NASA Space Shuttle Mission STS-94 Columbia Lapel Pin
STS-94 Mission Summary
Mission: MSL-1 Reflight
Space Shuttle: Columbia
Launch Pad: 39A
Launched: July 1, 1997 2:02:00 p.m. EDT
Landing Site: Kennedy Space Center, Florida
Landing: July 17, 1997, 6:46:34 a.m. EDT
Rollout Distance: 8,892 feet
Rollout Time: 55 seconds
Mission Duration: 15 days, 16 hours, 44 minutes, 34 seconds
Orbit Altitude: 184 statute miles
Orbit Inclination: 28.45 degrees
Miles Traveled: 6.2 million
Image above: STS-94 Crew photo with Commander James D. Halsell, Pilot Susan L. Still, Payload Commander Janice E. Voss, Mission Specialists Donald A. Thomas, Michael L. Gernhardt, Payload Specialists Roger Crouch and Greg Linteris. Image Credit: NASA
Liftoff was delayed about 12 minutes because of unacceptable weather conditions in the launch area in the event a return-to-launch-site abort was necessary. The launch window originally was targeted to open at 2:37 p.m., July 1. On June 30, NASA managers decided to move it back 47 minutes to 1:50 p.m. to avoid forecasted afternoon thundershowers.
STS-94 marked the first reflight of same vehicle, crew and payloads, following shortened STS-83 mission in April due to indications of a fuel cell problem. Primary payload was the Microgravity Science Laboratory-1 (MSL-1). A quick turnaround in processing Columbia for the reflight was accomplished in part by the first reservicing of a primary payload, MSL-1, in the orbiter.
The crew maintained 24-hour/two-shift operations. Using the Spacelab module as a test-bed, MSL-1 tested some of the hardware, facilities and procedures that will be used on the International Space Station. The 33 investigations conducted also yielded new knowledge in the principal scientific fields of combustion, biotechnology and materials processing.
Combustion experiments resulted in the discovery of a new mechanism of flame extinction caused by radiation of soot, the ignition of the weakest flames (as low as one watt, or 1/50 the power of a birthday candle) ever burned in laboratory conditions in space or on Earth, as well as the longest burning flames in space (500 seconds). Although only 144 fires or combustion experiment runs were scheduled, more than 200 were completed. The combustion investigations provided valuable information for improved fire safety on future spacecraft and for development of cleaner, more efficient internal combustion engines.
Experiments processed in the Electromagnetic Containerless Processing Facility (TEMPUS) yielded the first measurements of specific heat and thermal expansion of glass-forming metallic alloys, and the highest temperature (a maximum of 2,000 degrees Centigrade) and largest undercooling (to 340 degrees C) ever achieved in space. These measurements are necessary for modeling industrial materials systems to manufacture new and better products.

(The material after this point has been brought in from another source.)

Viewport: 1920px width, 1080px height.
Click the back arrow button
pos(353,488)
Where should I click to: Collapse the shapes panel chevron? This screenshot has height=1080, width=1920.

The mission also produced progress in learning how to control and position liquid drops which could lead to improvements in chemical manufacturing, petroleum technology and the cosmetics and food industries. Crew performed over 100 test runs – more than double the number planned – in Middeck Glovebox Facility in areas of liquid and bubble behavior, fluids-based heat transfer devices and solid-liquid mixtures. Droplets of a hydrocarbon, heptane, were burned at the lowest atmospheric pressure achieved during a mission.
More than 700 crystals of various proteins were grown during the 16-day mission. Since crystals grow larger and purer in space, this research will help scientists to better understand their structures and to design more effective drugs to treat such diseases as cancer, diabetes and AIDS.
Samples in the Large Isothermal Furnace were processed to study the diffusion of tracers, or impurities, in melted germanium, an element used as a semiconductor and alloying agent. This was the first time diffusion in semiconductors has been studied in space.
The Astro/Plant Generic Bioprocessing Apparatus (AstroPGBA) studied the effect of microgravity on various plants, including a source of an antimalarial drug; another used in chemotherapy treatment of cancer; and a species widely used in the paper and lumber industries.
The Expedite the Processing of Experiments to Space Station (EXPRESS) Rack flew for the first time on MSL-1 (both the STS-83 and STS-94 missions) to demonstrate quick and easy installation of experiment and facility hardware on orbit. It will be used on the International Space Station.
The 25 primary experiments, four glovebox investigations and four accelerometer studies on MSL-1 were contributed by scientists from NASA, the European Space Agency, the German Space Agency and the National Space Development Agency of Japan. A record number of commands – more than 35,000 – were sent from Spacelab Mission Operations Control Center at Marshall Space Flight Center to MSL-1 experiments.